THE PROBLEM
Set down exactly the lines below between the line holding "Task: Open the Find binoculars icon" and the line holding "The image size is (272, 728).", inclusive; no other line belongs in the answer.

Stored items
--- START ---
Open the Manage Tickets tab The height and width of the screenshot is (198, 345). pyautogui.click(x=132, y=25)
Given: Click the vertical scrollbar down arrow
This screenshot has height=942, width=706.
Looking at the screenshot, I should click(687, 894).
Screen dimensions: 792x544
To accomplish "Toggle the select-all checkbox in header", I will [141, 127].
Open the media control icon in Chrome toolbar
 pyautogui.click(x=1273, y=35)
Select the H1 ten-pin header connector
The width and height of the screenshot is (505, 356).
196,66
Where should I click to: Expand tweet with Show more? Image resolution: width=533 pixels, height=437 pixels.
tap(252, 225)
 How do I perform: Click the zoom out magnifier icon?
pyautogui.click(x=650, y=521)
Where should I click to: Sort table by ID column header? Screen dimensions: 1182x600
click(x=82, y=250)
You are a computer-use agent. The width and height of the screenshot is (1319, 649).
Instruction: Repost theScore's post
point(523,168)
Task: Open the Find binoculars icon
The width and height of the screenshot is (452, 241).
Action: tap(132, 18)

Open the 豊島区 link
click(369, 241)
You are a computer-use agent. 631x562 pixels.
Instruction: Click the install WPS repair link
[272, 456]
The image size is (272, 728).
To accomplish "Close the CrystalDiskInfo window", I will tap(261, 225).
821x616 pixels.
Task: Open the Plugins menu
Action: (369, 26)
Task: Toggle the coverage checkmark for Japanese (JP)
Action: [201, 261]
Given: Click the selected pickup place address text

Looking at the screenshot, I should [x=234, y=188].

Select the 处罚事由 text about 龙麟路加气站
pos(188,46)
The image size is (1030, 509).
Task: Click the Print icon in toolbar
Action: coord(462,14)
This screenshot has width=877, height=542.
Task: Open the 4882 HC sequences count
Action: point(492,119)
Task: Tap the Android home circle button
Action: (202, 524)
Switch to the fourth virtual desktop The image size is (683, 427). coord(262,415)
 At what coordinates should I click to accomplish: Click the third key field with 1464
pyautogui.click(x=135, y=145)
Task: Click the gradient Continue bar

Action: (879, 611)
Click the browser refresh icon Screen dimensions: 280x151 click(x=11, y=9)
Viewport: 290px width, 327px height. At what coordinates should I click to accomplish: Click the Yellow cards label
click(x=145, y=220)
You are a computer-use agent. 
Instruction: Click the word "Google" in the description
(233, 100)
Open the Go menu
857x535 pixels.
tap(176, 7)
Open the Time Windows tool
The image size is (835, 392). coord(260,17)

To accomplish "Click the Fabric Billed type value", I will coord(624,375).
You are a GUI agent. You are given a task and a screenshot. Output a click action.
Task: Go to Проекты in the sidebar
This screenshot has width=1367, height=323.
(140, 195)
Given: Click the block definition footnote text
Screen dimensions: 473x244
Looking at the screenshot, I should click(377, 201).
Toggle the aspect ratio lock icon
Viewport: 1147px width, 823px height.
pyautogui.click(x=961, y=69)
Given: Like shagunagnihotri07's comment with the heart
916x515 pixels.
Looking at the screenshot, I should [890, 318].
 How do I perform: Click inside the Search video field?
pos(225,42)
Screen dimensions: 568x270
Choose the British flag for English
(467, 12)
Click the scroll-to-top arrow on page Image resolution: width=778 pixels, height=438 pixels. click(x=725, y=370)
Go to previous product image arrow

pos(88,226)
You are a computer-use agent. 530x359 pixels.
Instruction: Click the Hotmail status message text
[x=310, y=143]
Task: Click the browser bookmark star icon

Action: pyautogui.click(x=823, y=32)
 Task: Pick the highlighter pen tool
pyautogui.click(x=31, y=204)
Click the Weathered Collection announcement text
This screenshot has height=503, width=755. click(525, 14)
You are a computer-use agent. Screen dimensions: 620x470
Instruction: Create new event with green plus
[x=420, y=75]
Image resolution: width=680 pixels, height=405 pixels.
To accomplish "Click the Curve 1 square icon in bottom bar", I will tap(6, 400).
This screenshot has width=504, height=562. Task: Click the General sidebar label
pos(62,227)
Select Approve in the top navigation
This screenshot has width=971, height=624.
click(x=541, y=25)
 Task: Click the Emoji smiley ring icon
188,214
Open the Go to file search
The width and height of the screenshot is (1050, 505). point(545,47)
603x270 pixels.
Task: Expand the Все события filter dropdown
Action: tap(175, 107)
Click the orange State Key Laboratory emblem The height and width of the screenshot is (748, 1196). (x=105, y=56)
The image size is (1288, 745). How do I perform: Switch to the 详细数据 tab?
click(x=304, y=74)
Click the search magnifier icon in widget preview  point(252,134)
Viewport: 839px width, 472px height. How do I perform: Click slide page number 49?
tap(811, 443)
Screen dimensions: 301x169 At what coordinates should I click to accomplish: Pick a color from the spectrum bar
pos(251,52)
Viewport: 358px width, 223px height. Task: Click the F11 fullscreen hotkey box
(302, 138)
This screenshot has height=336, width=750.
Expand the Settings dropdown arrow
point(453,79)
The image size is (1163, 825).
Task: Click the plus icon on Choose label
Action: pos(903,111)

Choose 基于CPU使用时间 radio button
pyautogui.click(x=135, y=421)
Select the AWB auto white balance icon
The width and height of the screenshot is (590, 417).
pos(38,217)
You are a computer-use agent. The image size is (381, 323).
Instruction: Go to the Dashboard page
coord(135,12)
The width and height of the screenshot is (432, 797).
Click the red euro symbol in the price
--- END ---
TASK OUTPUT
Task: Open the Find binoculars icon
The width and height of the screenshot is (452, 241).
Action: tap(132, 18)

Open the 豊島区 link
click(369, 241)
You are a computer-use agent. 631x562 pixels.
Instruction: Click the install WPS repair link
[272, 456]
The image size is (272, 728).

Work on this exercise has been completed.